(Records from a collection)

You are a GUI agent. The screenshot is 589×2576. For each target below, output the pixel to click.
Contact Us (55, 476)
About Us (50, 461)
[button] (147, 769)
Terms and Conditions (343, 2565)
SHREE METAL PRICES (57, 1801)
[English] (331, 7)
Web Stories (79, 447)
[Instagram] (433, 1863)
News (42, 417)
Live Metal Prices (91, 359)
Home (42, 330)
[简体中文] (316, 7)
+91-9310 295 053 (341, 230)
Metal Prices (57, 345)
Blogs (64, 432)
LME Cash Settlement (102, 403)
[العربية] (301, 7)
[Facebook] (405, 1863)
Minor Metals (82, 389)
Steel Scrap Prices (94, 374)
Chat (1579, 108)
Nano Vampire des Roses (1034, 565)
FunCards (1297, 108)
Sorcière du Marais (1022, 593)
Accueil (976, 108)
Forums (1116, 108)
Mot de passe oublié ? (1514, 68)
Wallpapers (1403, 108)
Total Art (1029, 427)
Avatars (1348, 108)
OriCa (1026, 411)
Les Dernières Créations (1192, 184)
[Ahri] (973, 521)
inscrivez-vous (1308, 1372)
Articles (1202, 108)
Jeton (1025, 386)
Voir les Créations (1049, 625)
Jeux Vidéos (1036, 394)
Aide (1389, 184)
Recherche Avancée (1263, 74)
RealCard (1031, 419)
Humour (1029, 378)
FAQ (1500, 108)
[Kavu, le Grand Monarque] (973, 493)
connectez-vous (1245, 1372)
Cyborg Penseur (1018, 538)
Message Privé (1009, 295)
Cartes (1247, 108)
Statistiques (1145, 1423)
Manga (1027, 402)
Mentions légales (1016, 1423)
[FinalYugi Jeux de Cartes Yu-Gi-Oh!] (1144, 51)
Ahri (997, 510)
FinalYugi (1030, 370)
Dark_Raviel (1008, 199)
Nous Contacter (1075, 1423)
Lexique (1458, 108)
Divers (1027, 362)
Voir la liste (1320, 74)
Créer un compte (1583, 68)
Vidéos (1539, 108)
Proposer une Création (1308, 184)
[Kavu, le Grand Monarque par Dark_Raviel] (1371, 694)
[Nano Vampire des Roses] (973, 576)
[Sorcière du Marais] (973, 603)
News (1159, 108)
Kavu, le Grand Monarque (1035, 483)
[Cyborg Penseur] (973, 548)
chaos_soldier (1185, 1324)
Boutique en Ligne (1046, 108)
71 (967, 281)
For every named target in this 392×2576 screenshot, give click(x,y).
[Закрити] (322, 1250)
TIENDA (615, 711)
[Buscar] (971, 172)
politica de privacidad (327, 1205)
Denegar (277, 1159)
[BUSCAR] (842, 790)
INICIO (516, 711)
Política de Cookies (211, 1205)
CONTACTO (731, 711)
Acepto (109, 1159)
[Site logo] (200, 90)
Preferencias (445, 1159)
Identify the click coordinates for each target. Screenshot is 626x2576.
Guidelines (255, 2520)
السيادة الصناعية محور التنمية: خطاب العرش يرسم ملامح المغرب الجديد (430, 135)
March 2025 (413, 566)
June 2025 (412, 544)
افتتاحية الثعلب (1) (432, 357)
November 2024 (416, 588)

**YOUR TASK**
Write each record out again exactly.

**ANSWER SECTION**
You are a GUI agent. The screenshot is 589×2576. For each target below, output the pixel to click.
Contact Us (55, 476)
About Us (50, 461)
[button] (147, 769)
Terms and Conditions (343, 2565)
SHREE METAL PRICES (57, 1801)
[English] (331, 7)
Web Stories (79, 447)
[Instagram] (433, 1863)
News (42, 417)
Live Metal Prices (91, 359)
Home (42, 330)
[简体中文] (316, 7)
+91-9310 295 053 (341, 230)
Metal Prices (57, 345)
Blogs (64, 432)
LME Cash Settlement (102, 403)
[العربية] (301, 7)
[Facebook] (405, 1863)
Minor Metals (82, 389)
Steel Scrap Prices (94, 374)
Chat (1579, 108)
Nano Vampire des Roses (1034, 565)
FunCards (1297, 108)
Sorcière du Marais (1022, 593)
Accueil (976, 108)
Forums (1116, 108)
Mot de passe oublié ? (1514, 68)
Wallpapers (1403, 108)
Total Art (1029, 427)
Avatars (1348, 108)
OriCa (1026, 411)
Les Dernières Créations (1192, 184)
[Ahri] (973, 521)
inscrivez-vous (1308, 1372)
Articles (1202, 108)
Jeton (1025, 386)
Voir les Créations (1049, 625)
Jeux Vidéos (1036, 394)
Aide (1389, 184)
Recherche Avancée (1263, 74)
RealCard (1031, 419)
Humour (1029, 378)
FAQ (1500, 108)
[Kavu, le Grand Monarque] (973, 493)
connectez-vous (1245, 1372)
Cyborg Penseur (1018, 538)
Message Privé (1009, 295)
Cartes (1247, 108)
Statistiques (1145, 1423)
Manga (1027, 402)
Mentions légales (1016, 1423)
[FinalYugi Jeux de Cartes Yu-Gi-Oh!] (1144, 51)
Ahri (997, 510)
FinalYugi (1030, 370)
Dark_Raviel (1008, 199)
Nous Contacter (1075, 1423)
Lexique (1458, 108)
Divers (1027, 362)
Voir la liste (1320, 74)
Créer un compte (1583, 68)
Vidéos (1539, 108)
Proposer une Création (1308, 184)
[Kavu, le Grand Monarque par Dark_Raviel] (1371, 694)
[Nano Vampire des Roses] (973, 576)
[Sorcière du Marais] (973, 603)
News (1159, 108)
Kavu, le Grand Monarque (1035, 483)
[Cyborg Penseur] (973, 548)
chaos_soldier (1185, 1324)
Boutique en Ligne (1046, 108)
71 (967, 281)
For every named target in this 392×2576 screenshot, give click(x,y).
[Закрити] (322, 1250)
TIENDA (615, 711)
[Buscar] (971, 172)
politica de privacidad (327, 1205)
Denegar (277, 1159)
[BUSCAR] (842, 790)
INICIO (516, 711)
Política de Cookies (211, 1205)
CONTACTO (731, 711)
Acepto (109, 1159)
[Site logo] (200, 90)
Preferencias (445, 1159)
Identify the click coordinates for each target. Screenshot is 626x2576.
Guidelines (255, 2520)
السيادة الصناعية محور التنمية: خطاب العرش يرسم ملامح المغرب الجديد (430, 135)
March 2025 (413, 566)
June 2025 (412, 544)
افتتاحية الثعلب (1) (432, 357)
November 2024 (416, 588)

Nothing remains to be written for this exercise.